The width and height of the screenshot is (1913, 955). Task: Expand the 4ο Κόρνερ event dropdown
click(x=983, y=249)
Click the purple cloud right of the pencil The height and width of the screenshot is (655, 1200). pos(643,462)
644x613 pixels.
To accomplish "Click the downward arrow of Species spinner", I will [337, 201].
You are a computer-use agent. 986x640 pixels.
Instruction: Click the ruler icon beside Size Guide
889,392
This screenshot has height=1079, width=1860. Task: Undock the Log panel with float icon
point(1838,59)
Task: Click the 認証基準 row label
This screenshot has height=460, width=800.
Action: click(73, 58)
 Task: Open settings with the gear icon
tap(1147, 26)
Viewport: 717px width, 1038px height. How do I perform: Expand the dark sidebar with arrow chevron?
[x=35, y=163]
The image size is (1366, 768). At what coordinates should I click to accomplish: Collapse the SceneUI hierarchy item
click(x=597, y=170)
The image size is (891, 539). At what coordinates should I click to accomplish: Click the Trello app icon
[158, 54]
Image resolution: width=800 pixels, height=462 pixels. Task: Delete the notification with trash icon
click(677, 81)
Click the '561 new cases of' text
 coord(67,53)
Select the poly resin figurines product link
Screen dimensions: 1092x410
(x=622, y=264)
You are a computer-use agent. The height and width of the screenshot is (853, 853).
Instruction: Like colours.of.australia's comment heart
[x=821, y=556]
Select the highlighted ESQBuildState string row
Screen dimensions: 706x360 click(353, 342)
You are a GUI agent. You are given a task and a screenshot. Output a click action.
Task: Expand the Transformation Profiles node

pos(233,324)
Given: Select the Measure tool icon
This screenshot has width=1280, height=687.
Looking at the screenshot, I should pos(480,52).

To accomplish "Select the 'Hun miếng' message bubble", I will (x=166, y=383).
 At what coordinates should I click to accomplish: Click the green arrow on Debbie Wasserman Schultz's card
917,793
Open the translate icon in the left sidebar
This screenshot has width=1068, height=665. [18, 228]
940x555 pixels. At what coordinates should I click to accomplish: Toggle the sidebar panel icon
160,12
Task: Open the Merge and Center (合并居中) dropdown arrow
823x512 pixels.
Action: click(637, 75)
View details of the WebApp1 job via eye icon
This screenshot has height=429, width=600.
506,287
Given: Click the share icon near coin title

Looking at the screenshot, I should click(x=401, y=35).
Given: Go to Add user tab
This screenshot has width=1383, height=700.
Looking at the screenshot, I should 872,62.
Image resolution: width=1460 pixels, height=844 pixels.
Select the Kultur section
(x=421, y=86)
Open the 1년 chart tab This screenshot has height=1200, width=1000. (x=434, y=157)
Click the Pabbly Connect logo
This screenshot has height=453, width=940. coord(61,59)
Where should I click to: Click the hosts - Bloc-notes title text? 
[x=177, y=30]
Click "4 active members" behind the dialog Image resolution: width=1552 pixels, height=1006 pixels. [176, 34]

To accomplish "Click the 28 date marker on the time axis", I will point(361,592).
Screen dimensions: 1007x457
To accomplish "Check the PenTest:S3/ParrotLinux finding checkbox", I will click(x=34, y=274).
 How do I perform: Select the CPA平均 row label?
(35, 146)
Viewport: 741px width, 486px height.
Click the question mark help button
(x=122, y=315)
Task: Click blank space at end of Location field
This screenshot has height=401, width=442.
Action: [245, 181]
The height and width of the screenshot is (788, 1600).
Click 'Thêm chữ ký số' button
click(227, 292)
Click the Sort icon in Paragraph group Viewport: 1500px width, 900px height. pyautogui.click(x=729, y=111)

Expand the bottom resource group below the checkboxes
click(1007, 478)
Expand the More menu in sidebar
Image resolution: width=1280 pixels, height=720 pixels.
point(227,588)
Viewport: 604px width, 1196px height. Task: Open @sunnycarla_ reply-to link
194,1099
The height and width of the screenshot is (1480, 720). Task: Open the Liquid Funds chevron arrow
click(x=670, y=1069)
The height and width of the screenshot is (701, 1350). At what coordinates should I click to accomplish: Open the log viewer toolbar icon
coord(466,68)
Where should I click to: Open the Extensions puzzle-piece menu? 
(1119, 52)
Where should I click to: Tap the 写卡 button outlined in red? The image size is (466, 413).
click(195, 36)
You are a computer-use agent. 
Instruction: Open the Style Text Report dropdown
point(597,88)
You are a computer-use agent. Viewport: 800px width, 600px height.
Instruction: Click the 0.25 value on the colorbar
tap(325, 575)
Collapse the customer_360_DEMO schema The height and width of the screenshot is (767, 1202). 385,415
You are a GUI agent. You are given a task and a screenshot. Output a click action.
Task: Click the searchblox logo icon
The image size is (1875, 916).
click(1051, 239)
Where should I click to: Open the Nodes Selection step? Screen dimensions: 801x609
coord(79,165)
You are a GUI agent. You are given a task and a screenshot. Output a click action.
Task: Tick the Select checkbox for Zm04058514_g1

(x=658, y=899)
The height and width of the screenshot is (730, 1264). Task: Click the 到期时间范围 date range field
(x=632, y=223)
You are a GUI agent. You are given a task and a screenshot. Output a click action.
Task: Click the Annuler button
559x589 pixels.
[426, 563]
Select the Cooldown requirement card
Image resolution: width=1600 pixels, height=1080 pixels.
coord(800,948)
□ □ □ □ □
What lines in the records above include the string "computer"? Copy each one.

You are a computer-use agent. 986x640 pixels.
You are a computer-use agent. The height and width of the screenshot is (853, 853).
You are a computer-use agent. 
You are a computer-use agent. Viewport: 800px width, 600px height.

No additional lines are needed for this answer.